If the index rises or falls 1% in a day, TECL will likely return 3% or lose 3% in a day. Like TQQQ, holding for longer periods is inadvisable due to the volatility drag and unpredictable compounding of returns. For swing or day traders, TECL might be a good alternative to using margin or options. The ETF costs a high expense ratio of 0.94%.
Vanguard Information Technology Index (VGT)
Investors looking for more diversified technology sector exposure beyond large-cap stocks held solely in the S&P 500 or Nasdaq-100 can consider VGT. This ETF tracks the MSCI US Investable Market Information Technology 25/50 Index, which holds 359 U.S. tech sector stocks.
Represented in the top holdings are Apple and Microsoft, but also semiconductor giant Nvidia Corp. (NVDA) and payment processor Visa Inc. (V). Still, VGT is somewhat concentrated due to its market-capitalization-weighted approach. The top 10 stocks in the ETF account for around 60% of its holdings and thus influence the ETF’s overall performance greatly. VGT costs an expense ratio of 0.1%.
Invesco S&P 500 Equal Weight Technology ETF (RYT)
Top U.S. technology sector stocks tend to be leading large-cap companies.
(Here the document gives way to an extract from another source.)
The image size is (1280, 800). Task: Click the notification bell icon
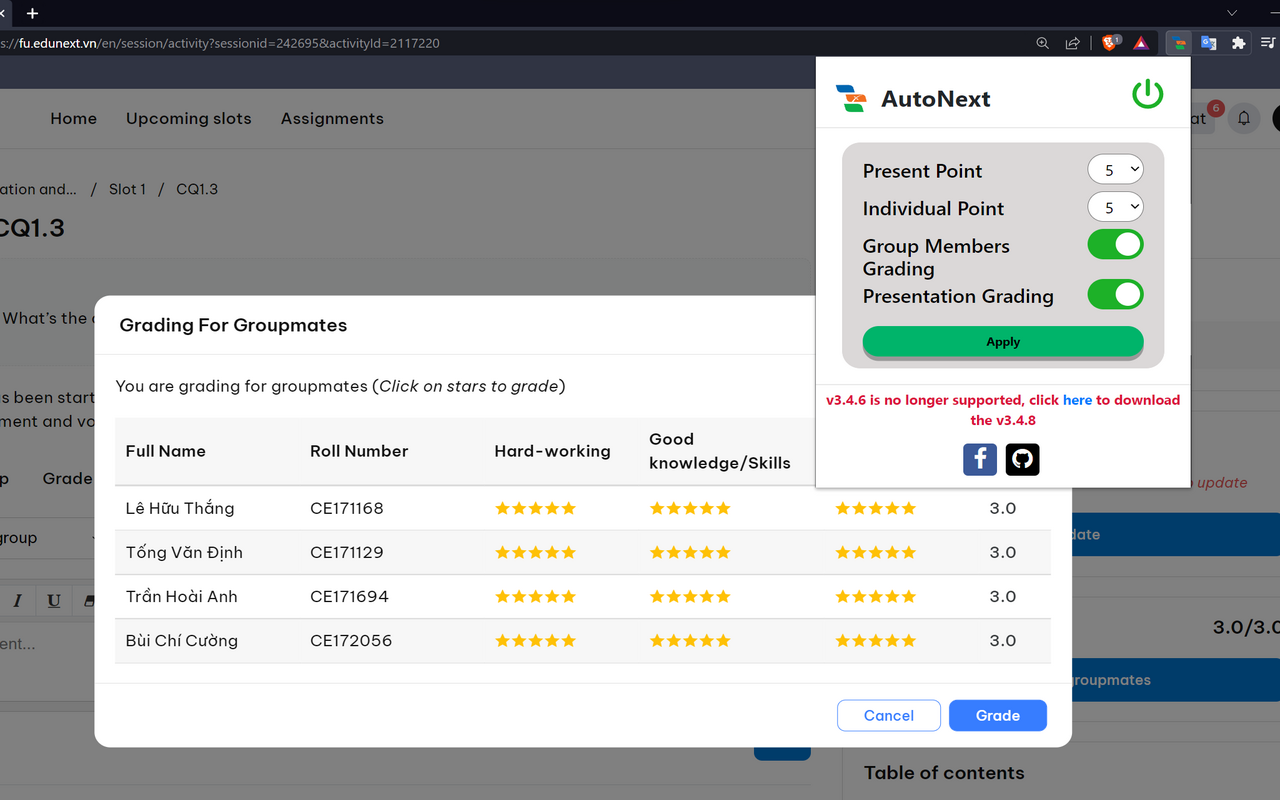click(x=1244, y=118)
When they’re held in a market-cap-weighted index, these companies tend to dominate the top holdings.
A way around this is by buying equal-weighted ETFs like RYT. This fund holds the technology stocks in the S&P 500 index but allocates roughly the same weight to each one. Thus, a titan like International Business Machines Corp. (IBM) is allocated 1.4%, the same as Cadence Design Systems Inc. (CDNS).
Compared to most technology sector ETFs, RYT holds a sizable allocation to mid-cap stocks at around 44%. However, the equal-weight approach does result in greater fund turnover and thus a higher expense ratio of 0.4%.
ARK Innovation ETF (ARKK)
Small-cap technology stocks tend to be up-and-coming innovators in “disruptive” fields like automation, battery technology, AI, spaceflight, robotics, cryptocurrency and the “internet of things,” to name a few.
These companies tend to be highly speculative, with high cash burn rates and negative profits, as they must prioritize research and growth above all else with the goal of finding a breakthrough.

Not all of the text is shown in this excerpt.